The students unfortunately were more or less forced to accept the will of the "Führer". Any sign of disagreement would cost them probably their very unstable seat in this very sad establishment. I wonder what would have happened if I simply had acted as an obedient individual who keeps the mouth and eyes closed. Would it have meant that I was able to adopt to a system which created more fear then a feeling of achieved knowledge? I would haven´t faced so many hostile moments, caused by my antagonistic attitude towards the authorities. My European and probably too selfish Ego didn´t allow me to stand still and obey someones self created rules.

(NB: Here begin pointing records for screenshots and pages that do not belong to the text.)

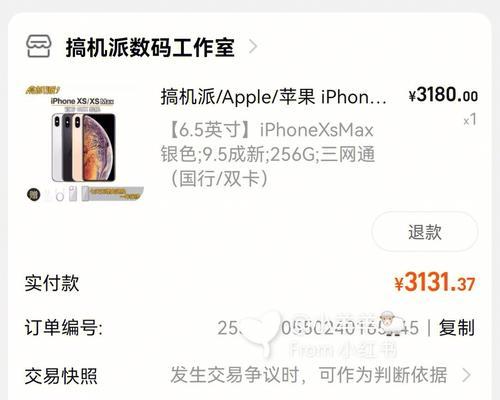Viewport: 500px width, 400px height.
Task: Expand the chevron on the 交易快照 row
Action: point(467,375)
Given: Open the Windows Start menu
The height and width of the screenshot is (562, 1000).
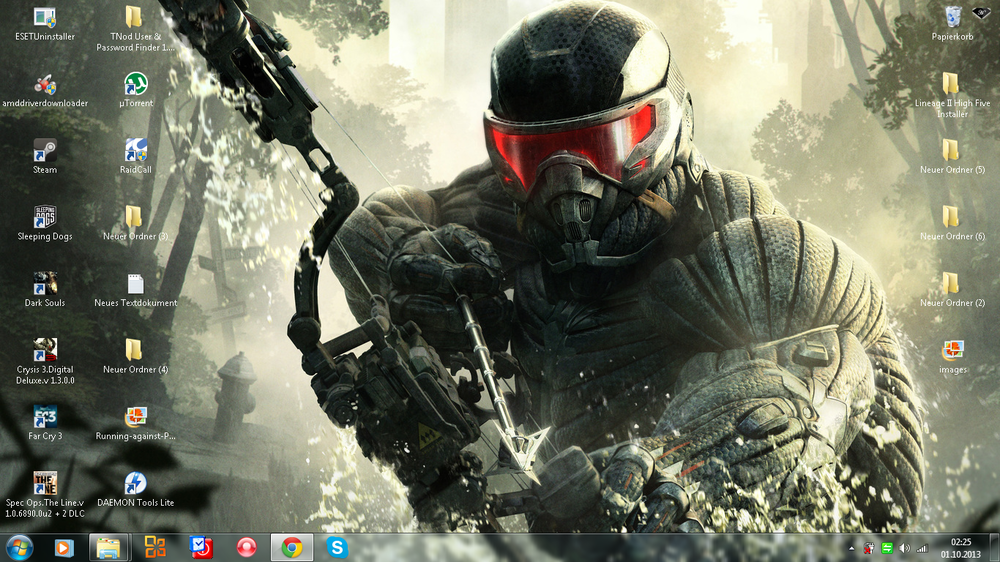Looking at the screenshot, I should pos(19,547).
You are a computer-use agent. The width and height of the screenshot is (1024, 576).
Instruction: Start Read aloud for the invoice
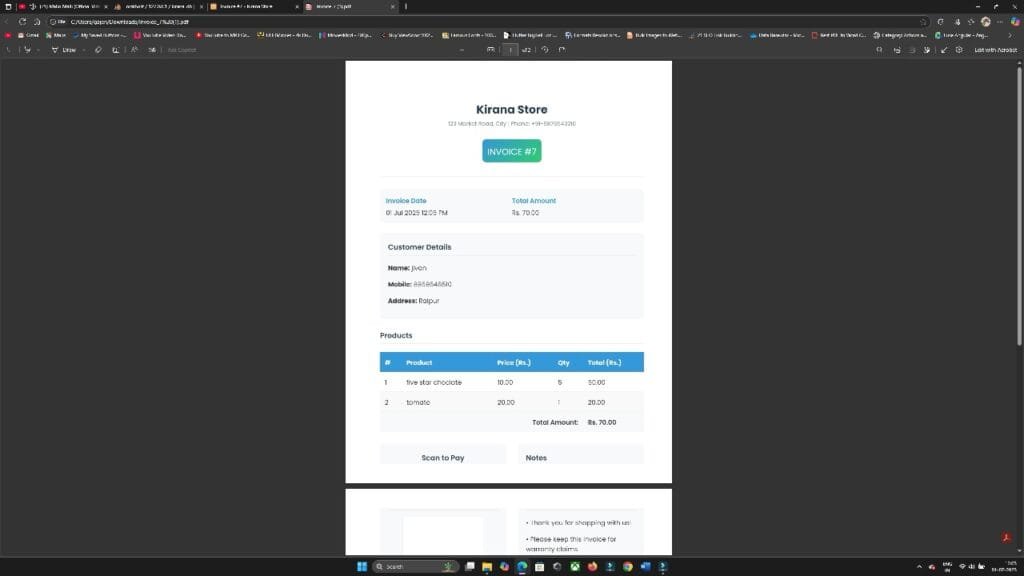click(134, 49)
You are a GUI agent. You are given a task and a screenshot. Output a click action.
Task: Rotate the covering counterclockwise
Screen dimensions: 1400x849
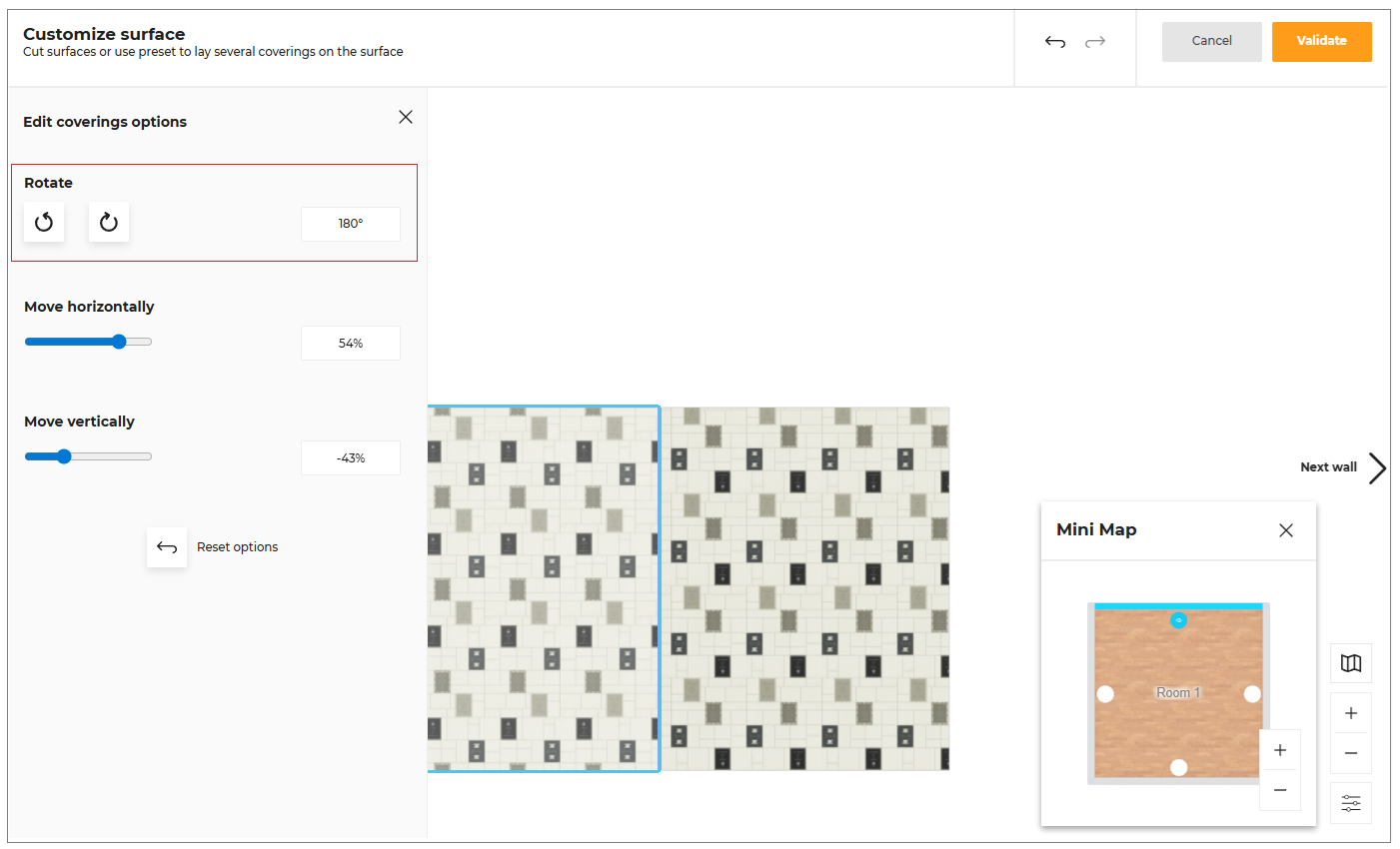[44, 222]
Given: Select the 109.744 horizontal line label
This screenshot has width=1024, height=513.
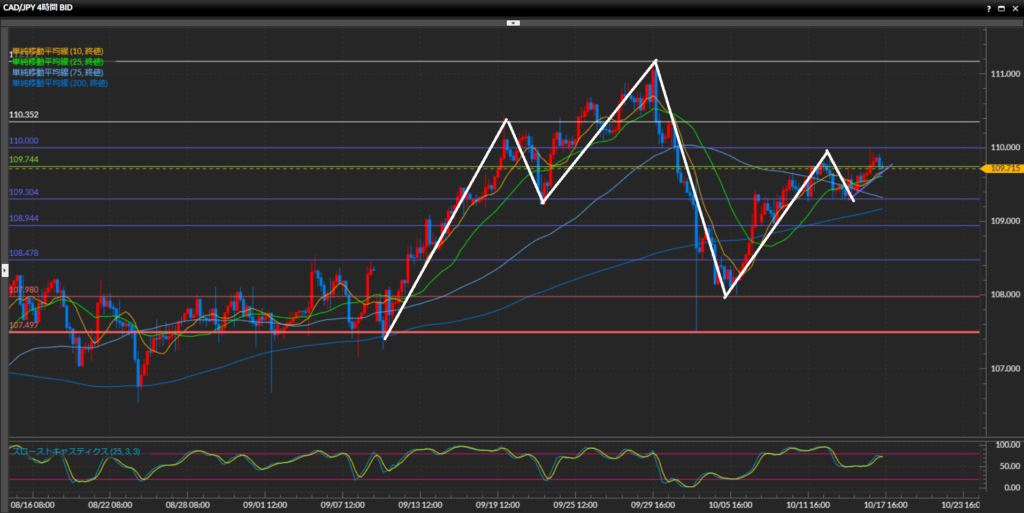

The BHU (Benares Hindu University) is situated in the largest campus in Asia and hides really beautiful and clean area. In comparison to the city of Varanasi, the BHU campus is significantly cleaner, less polluted, spacious and not controlled by omnipresent policemen (by the way I had the feeling the the only three authorities in Varanasi were the policemen, the priests and the street gangs "offering" the best deals to the western tourists). One could find quite places to sit, to read or to drink of the very strong milk teas even in the Shiva temple inside the campus. I preferably enjoyed staying outside the temple area and simply sit down under any of the huge treas. While being watched by many many mostly female students I tried to ignore the fact that any action I carry out would be watched, discussed and repeatedly brought back to me couple of days later.

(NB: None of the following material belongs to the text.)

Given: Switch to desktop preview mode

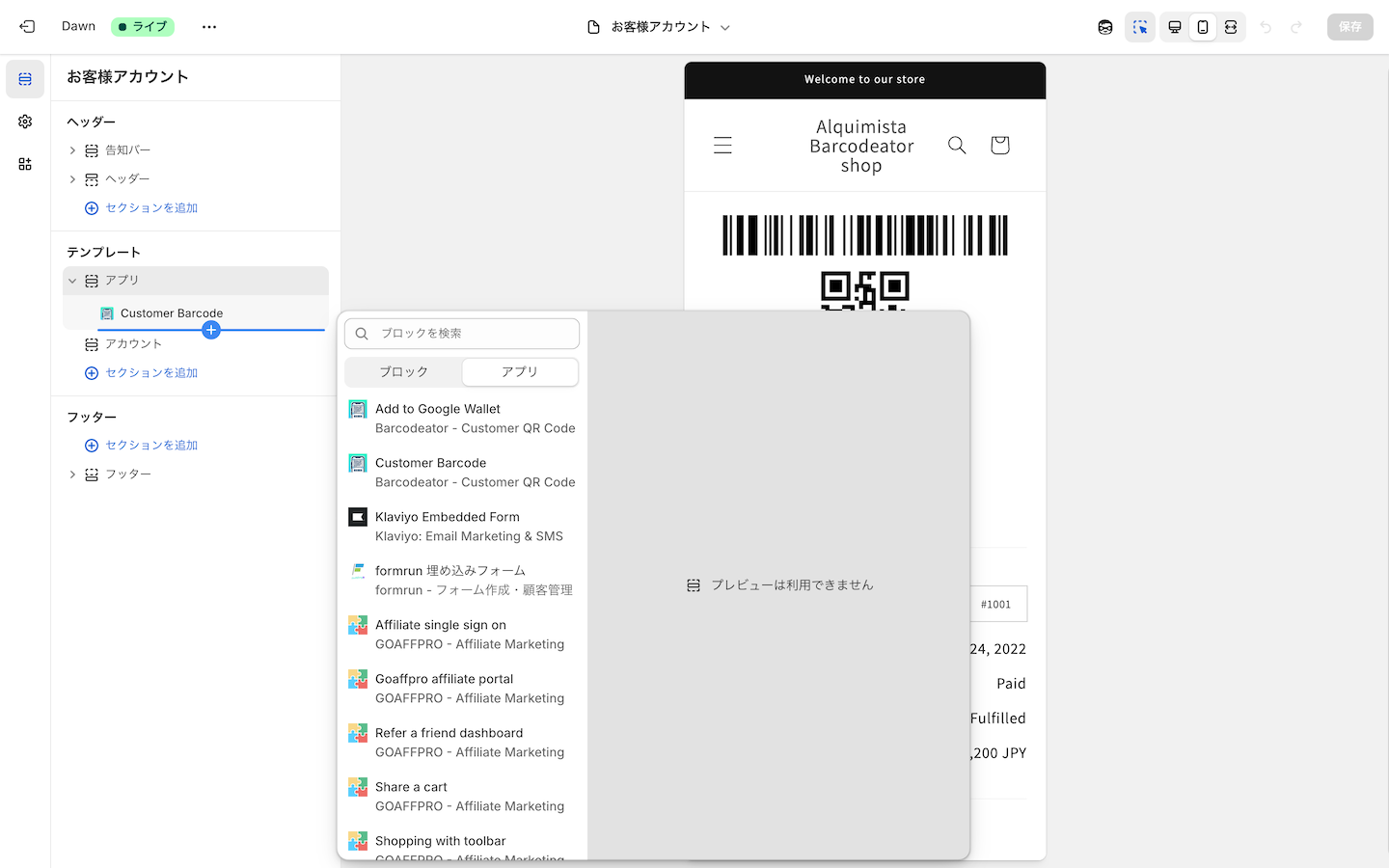Looking at the screenshot, I should click(1174, 27).
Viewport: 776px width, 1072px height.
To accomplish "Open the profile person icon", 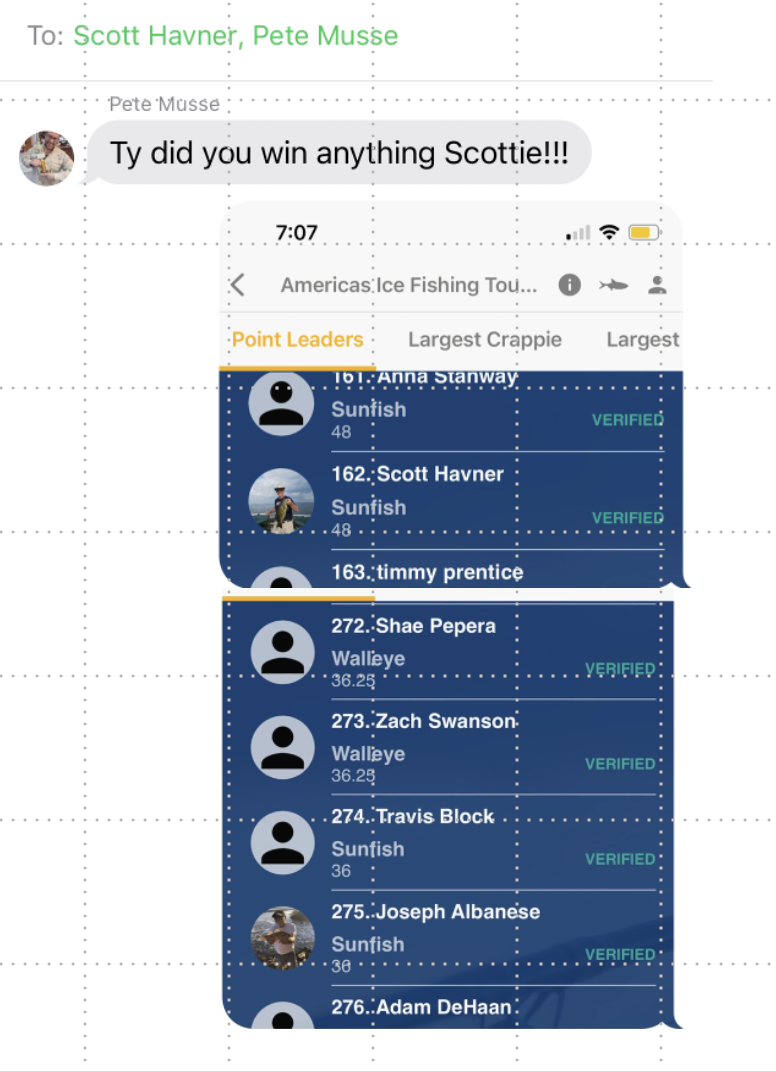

Krishna, a very nice student who cycled everyday from Sarnath, a place 14km far from Varansi, and back. (image courtesy: Tobias Hitsch) |
Despite all the troubles I faced I have met very friendly and genuine students, travelers and musicians. I needed time to discover though who were the (subjectively) right people to spend time with. I realized only after those three months that big lies can be hidden even behind a child´s face.
I left Varanasi in March 7, 2010 with mixed emotions and a strong conviction that I would probably never come back again.